(Pixel coordinate grounding data)
******************************
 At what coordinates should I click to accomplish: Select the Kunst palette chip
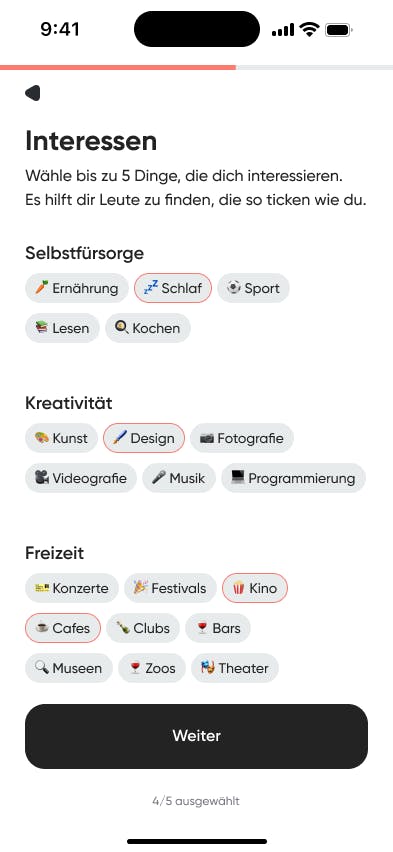click(61, 438)
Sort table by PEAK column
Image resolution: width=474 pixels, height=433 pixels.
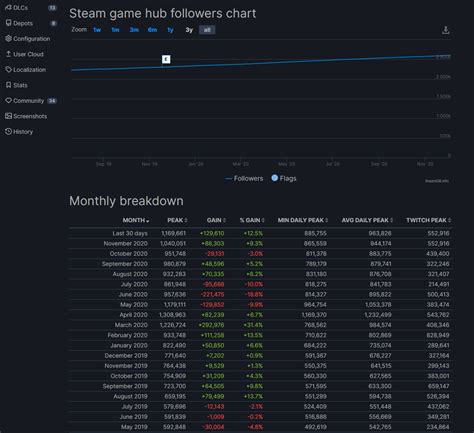coord(177,220)
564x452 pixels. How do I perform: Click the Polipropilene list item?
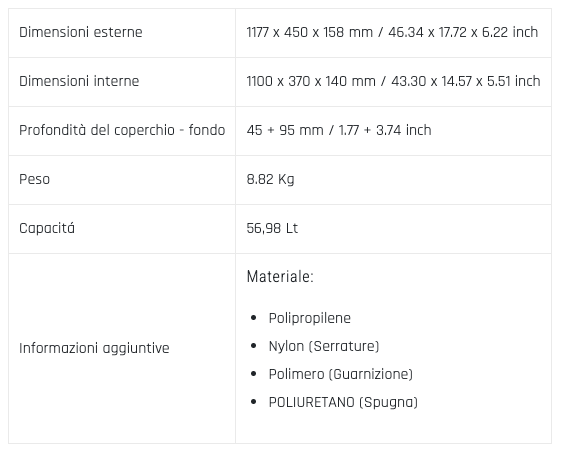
******************************
### What is expected
Each entry above must be duplicated precisely; none of the pictures may be included.

### Your response
 At what coordinates should I click to accomplish: Select the Kunst palette chip
click(61, 438)
Sort table by PEAK column
Image resolution: width=474 pixels, height=433 pixels.
coord(177,220)
564x452 pixels. How do I perform: Click the Polipropilene list item?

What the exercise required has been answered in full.